---------- Data in this exercise ----------

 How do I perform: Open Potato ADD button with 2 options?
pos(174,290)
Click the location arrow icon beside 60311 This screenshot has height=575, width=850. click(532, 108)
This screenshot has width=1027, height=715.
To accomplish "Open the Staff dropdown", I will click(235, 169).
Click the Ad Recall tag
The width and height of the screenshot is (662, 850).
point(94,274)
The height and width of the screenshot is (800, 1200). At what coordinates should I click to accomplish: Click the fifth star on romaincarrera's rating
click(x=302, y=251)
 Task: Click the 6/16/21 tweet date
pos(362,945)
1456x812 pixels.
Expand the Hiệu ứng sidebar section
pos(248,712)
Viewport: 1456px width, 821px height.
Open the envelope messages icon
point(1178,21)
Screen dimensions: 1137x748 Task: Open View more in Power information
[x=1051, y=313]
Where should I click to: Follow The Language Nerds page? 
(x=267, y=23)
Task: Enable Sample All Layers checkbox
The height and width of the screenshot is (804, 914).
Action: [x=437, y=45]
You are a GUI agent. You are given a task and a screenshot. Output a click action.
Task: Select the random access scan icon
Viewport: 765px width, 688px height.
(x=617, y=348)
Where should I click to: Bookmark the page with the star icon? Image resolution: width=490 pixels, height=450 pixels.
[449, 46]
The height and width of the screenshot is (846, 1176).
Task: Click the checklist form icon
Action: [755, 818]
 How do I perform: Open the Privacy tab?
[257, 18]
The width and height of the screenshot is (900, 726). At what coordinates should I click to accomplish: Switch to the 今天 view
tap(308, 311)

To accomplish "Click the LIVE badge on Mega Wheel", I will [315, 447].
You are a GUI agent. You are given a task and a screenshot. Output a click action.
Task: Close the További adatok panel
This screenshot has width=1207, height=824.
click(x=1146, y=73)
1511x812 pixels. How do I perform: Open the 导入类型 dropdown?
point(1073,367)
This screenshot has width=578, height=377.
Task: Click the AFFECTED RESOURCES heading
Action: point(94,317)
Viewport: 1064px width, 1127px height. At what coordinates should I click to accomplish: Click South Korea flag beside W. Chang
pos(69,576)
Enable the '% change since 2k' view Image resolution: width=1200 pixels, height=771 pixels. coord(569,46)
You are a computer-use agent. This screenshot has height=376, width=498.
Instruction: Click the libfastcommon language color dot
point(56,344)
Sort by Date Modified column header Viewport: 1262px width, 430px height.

----------

| Exercise goal |
Reproduce every entry exactly, with nothing added or dropped.

| Result below |
 How do I perform: Open Potato ADD button with 2 options?
pos(174,290)
Click the location arrow icon beside 60311 This screenshot has height=575, width=850. click(532, 108)
This screenshot has width=1027, height=715.
To accomplish "Open the Staff dropdown", I will click(235, 169).
Click the Ad Recall tag
The width and height of the screenshot is (662, 850).
point(94,274)
The height and width of the screenshot is (800, 1200). At what coordinates should I click to accomplish: Click the fifth star on romaincarrera's rating
click(x=302, y=251)
 Task: Click the 6/16/21 tweet date
pos(362,945)
1456x812 pixels.
Expand the Hiệu ứng sidebar section
pos(248,712)
Viewport: 1456px width, 821px height.
Open the envelope messages icon
point(1178,21)
Screen dimensions: 1137x748 Task: Open View more in Power information
[x=1051, y=313]
Where should I click to: Follow The Language Nerds page? 
(x=267, y=23)
Task: Enable Sample All Layers checkbox
The height and width of the screenshot is (804, 914).
Action: [x=437, y=45]
You are a GUI agent. You are given a task and a screenshot. Output a click action.
Task: Select the random access scan icon
Viewport: 765px width, 688px height.
(x=617, y=348)
Where should I click to: Bookmark the page with the star icon? Image resolution: width=490 pixels, height=450 pixels.
[449, 46]
The height and width of the screenshot is (846, 1176).
Task: Click the checklist form icon
Action: [755, 818]
 How do I perform: Open the Privacy tab?
[257, 18]
The width and height of the screenshot is (900, 726). At what coordinates should I click to accomplish: Switch to the 今天 view
tap(308, 311)

To accomplish "Click the LIVE badge on Mega Wheel", I will [315, 447].
You are a GUI agent. You are given a task and a screenshot. Output a click action.
Task: Close the További adatok panel
This screenshot has width=1207, height=824.
click(x=1146, y=73)
1511x812 pixels. How do I perform: Open the 导入类型 dropdown?
point(1073,367)
This screenshot has width=578, height=377.
Task: Click the AFFECTED RESOURCES heading
Action: point(94,317)
Viewport: 1064px width, 1127px height. At what coordinates should I click to accomplish: Click South Korea flag beside W. Chang
pos(69,576)
Enable the '% change since 2k' view Image resolution: width=1200 pixels, height=771 pixels. coord(569,46)
You are a computer-use agent. This screenshot has height=376, width=498.
Instruction: Click the libfastcommon language color dot
point(56,344)
Sort by Date Modified column header Viewport: 1262px width, 430px height.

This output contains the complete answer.